Difference Between Qualified vs Ordinary Dividends
Investors can gain on their investment by asset price appreciation and dividend income. Asset price appreciation is the increase in the price of the asset, which means the investor can sell that asset at a higher price than he brought it. Based on investors style of investment and his comfort investors chooses assets suited for him. What is dividend income and its categories and tax implications on investors’ income, we will see in details in this Qualified vs Ordinary Dividends article?
What is Ordinary Dividend?
Dividend refers to cash, reward or any other benefit, that a company gives to its shareholders from its profit. The dividend can be distributed in various forms, such as stocks, cash dividend, or any other legitimate form. An organization’s dividend is guided by its dividend policy which is decided by its board of directors and it requires the shareholders’ approval for policy implementation. However, it is not mandatory for a company to pay the dividend to shareholders even policy is in place. A dividend is nothing but a part or full of the profit that the organization shares with its shareholders.
After paying for its creditors, a firm can use small/large part or all of its profits to distribute its shareholders as dividends. Whenever a firm announces a dividend, it also fixes an ex-record date and all shareholders who hold shares as on that date become eligible to get dividend pay in proportion to shareholding. The company usually pays shareholders within in a week into shareholder’s bank account.
In the United States, some of the big organizations do not pay dividends to shareholders and reinvest their total profit in their own business. Firms with high growth potential and at an early stage of their life generally don’t pay dividends as these firms prefer to re-invest all of their earnings to help the higher growth and expansion plans of the firm. whereas, established companies try to offer frequent dividends to reward long-term investors.
What is the Qualified Dividend?
The most important thing to understand about qualified dividends is that they are a subcategory of ordinary dividends that are subject to special tax rules by the United States Government which can save investors’ money on investors’ tax return. In other words, all qualified dividends are a type of ordinary dividends, but not all ordinary dividends are qualified dividends.

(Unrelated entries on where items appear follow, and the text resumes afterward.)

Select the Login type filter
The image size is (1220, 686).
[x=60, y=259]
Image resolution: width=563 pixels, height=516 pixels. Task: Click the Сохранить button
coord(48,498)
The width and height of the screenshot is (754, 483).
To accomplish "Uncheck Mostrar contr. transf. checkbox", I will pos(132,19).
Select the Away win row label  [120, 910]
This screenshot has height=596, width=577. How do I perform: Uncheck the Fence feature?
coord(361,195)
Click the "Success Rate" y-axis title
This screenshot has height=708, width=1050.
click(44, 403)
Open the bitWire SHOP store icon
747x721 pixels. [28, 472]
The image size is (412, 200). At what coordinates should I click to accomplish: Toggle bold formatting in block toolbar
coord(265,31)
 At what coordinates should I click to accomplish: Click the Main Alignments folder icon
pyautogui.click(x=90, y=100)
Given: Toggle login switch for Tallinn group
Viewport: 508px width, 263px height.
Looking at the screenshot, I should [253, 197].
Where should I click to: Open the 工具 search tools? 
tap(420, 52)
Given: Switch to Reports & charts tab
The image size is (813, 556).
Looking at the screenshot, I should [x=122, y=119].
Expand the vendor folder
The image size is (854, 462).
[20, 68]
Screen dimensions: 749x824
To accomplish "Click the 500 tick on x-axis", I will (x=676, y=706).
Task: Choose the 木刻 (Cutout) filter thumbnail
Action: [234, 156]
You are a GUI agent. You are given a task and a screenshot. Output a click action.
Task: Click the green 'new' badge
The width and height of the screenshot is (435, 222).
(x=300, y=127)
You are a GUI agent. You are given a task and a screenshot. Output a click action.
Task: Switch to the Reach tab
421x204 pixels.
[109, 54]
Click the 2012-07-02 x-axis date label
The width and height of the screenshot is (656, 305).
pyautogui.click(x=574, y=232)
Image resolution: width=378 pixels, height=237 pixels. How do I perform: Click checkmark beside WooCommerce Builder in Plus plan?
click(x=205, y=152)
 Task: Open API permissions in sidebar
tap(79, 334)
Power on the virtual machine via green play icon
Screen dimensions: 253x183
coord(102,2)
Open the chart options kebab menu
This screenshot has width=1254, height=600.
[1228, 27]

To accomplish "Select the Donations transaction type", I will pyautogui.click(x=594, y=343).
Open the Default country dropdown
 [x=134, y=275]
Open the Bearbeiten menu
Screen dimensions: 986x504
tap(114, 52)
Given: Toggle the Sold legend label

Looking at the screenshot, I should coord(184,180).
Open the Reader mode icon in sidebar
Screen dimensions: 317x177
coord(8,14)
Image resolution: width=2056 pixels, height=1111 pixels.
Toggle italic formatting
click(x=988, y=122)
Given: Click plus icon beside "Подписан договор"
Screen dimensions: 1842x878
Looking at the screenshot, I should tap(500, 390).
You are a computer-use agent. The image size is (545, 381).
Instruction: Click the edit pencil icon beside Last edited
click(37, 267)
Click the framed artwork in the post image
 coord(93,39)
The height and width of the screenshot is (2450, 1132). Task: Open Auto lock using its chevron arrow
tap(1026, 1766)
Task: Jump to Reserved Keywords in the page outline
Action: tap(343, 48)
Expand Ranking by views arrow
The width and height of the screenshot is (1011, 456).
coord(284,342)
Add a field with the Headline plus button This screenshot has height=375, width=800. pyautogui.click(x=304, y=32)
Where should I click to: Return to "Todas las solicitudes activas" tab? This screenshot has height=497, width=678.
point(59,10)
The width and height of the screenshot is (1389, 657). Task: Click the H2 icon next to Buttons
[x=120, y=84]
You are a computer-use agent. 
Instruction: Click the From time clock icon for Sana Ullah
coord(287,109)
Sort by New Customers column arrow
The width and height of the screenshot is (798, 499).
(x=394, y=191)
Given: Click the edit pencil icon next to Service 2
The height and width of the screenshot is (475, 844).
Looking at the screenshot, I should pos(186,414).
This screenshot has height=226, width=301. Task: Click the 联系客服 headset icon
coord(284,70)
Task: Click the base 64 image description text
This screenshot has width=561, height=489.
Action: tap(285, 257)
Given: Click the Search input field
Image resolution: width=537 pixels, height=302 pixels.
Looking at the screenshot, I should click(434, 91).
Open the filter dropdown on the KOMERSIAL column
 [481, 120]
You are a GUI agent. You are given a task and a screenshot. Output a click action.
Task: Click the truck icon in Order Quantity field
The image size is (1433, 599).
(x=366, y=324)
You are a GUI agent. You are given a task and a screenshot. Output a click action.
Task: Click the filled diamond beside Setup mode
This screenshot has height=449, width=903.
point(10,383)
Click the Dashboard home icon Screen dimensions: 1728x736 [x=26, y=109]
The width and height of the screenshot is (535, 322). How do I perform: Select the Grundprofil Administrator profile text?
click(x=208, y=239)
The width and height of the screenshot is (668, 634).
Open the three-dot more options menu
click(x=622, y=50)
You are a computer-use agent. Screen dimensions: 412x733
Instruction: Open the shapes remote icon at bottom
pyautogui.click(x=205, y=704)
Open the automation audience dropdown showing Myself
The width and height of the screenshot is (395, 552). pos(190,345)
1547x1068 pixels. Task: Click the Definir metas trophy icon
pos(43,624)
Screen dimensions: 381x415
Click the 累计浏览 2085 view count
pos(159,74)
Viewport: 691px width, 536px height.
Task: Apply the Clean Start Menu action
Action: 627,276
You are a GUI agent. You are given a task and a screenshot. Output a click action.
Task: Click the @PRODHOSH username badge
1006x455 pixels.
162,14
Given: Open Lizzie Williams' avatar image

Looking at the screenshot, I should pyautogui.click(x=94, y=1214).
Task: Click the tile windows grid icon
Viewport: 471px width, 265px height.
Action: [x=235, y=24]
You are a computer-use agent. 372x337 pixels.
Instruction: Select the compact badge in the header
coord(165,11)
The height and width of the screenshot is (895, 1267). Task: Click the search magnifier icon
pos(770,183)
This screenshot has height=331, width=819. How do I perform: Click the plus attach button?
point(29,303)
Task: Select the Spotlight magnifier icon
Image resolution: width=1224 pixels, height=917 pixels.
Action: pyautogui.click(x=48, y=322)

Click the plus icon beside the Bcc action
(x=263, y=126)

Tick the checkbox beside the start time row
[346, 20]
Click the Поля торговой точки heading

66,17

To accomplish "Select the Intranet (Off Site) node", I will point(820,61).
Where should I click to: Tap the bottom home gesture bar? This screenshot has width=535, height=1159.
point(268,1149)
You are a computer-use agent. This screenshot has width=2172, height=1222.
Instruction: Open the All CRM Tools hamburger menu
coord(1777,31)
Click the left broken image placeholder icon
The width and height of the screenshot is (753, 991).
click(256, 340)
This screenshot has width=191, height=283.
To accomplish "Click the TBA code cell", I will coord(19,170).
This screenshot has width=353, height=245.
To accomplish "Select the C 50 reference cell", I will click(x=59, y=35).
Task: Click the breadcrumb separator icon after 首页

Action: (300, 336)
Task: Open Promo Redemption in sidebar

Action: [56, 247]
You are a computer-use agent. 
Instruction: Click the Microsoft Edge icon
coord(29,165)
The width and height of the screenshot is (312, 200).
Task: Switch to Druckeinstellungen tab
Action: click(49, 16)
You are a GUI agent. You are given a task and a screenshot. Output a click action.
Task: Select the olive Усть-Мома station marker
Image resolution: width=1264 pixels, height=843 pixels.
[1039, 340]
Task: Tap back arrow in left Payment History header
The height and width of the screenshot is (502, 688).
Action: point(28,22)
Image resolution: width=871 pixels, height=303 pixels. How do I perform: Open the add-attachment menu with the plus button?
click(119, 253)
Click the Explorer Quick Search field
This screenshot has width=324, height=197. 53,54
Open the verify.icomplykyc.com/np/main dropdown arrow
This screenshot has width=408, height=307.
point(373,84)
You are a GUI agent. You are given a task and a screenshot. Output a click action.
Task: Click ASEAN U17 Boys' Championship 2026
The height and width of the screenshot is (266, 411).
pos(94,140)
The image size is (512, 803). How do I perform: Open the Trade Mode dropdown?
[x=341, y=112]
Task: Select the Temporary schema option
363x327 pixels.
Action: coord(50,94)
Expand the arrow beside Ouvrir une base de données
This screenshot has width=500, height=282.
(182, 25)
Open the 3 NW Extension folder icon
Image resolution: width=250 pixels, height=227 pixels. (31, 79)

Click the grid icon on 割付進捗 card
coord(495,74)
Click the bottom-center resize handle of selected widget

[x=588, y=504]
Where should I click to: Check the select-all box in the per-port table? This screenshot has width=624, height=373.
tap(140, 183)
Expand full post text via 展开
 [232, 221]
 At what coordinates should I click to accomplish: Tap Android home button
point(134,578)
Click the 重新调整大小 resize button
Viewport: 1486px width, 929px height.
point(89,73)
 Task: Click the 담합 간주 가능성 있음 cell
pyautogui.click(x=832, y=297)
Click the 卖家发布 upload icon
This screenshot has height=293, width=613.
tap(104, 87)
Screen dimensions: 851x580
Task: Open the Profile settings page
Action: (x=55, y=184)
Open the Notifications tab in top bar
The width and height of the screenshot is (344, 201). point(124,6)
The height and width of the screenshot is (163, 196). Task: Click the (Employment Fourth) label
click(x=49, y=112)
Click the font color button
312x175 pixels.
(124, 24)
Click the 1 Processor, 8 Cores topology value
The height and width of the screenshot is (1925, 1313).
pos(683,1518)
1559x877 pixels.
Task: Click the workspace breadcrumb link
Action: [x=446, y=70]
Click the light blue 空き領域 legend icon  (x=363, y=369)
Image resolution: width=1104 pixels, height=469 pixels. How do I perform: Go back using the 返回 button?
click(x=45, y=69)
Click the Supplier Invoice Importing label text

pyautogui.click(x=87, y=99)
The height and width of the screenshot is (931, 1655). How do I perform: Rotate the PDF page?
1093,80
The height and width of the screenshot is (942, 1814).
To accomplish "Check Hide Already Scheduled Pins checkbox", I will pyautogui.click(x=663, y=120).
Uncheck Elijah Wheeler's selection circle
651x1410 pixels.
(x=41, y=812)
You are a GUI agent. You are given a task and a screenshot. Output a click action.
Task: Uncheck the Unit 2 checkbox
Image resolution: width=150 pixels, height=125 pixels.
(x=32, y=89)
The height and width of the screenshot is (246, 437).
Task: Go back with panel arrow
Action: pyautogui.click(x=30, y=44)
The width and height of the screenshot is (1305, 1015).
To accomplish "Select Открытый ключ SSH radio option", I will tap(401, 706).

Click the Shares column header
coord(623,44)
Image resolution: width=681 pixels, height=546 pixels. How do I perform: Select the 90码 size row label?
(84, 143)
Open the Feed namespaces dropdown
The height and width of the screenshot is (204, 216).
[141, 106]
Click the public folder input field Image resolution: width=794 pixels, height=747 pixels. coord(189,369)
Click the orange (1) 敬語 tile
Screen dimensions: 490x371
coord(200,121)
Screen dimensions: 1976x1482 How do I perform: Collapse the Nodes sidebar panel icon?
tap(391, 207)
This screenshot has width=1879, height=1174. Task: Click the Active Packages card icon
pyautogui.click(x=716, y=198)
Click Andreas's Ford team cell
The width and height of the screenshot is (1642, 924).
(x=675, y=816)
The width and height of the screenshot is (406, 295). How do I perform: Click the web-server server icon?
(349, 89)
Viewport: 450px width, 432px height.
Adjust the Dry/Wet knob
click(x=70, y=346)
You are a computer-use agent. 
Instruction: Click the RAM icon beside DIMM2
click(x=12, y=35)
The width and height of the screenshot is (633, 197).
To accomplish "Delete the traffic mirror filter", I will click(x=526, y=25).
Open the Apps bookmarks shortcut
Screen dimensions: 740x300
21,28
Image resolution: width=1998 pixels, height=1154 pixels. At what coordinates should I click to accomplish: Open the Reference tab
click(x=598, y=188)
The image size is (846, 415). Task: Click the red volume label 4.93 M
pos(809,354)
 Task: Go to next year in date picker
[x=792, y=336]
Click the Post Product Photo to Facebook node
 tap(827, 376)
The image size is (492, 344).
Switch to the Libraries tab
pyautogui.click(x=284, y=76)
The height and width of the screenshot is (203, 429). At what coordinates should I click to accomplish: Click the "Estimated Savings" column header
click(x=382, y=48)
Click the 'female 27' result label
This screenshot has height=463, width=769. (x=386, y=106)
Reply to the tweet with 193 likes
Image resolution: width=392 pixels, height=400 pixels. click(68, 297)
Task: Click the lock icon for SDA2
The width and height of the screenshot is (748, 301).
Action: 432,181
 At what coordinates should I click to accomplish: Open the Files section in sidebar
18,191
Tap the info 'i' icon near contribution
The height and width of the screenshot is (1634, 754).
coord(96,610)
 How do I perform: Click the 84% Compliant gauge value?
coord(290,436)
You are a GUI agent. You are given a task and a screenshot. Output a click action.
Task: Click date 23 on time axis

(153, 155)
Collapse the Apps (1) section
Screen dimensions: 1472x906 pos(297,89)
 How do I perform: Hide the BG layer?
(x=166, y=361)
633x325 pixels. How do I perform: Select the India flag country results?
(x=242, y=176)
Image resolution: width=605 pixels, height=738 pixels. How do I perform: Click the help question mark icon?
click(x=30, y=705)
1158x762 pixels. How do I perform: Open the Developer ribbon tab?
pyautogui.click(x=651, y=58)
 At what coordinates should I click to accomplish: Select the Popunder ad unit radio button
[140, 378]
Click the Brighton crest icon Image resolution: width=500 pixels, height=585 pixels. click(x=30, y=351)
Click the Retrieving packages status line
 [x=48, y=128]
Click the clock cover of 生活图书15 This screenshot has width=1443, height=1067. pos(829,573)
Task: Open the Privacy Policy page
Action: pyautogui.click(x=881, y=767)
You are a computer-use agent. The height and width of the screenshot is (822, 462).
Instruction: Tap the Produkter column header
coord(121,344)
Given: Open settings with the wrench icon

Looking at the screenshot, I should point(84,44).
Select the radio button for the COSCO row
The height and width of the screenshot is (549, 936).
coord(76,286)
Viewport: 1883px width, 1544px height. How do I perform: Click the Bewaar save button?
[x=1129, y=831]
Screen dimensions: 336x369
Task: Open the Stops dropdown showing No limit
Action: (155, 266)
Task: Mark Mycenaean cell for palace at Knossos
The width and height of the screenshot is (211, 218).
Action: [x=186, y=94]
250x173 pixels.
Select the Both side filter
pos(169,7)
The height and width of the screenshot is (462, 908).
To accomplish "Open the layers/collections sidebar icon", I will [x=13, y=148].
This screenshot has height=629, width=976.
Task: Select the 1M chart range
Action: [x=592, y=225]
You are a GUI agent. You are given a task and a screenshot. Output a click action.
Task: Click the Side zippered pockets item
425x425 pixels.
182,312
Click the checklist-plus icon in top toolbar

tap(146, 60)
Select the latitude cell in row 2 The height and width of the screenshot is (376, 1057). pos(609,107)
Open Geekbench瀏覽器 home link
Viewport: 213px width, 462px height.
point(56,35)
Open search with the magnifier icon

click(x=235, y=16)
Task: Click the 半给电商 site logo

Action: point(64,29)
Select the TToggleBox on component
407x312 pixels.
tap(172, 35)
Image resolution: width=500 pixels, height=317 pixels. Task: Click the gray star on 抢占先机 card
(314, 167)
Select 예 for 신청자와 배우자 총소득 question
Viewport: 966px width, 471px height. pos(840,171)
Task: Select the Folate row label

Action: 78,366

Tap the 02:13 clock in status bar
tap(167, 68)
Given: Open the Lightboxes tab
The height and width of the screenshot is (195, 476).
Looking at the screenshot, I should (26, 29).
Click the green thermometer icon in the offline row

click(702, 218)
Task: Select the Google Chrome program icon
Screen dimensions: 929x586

To be a qualified dividend, the following criteria must be met –
- The dividend should be paid by a corporation operating in the United States, or by a qualified foreign company;
- The shares should have been held for at least 60 days during the 121 days period which starts 60 days prior to the ex-dividend date.
If investment meets, above mentioned criteria outlined by Internal Revenue Service (IRS), then dividend earned is termed as a qualified dividend.
The ex-dividend date is the date that new shareholders will not be eligible for receiving the declared dividend – which means investors should own the stock before the ex-dividend date to get the dividend as a qualified dividend. However, qualified dividend treatment doesn’t get applied to certain types of dividend payments, such as those that resemble interest more than a dividend.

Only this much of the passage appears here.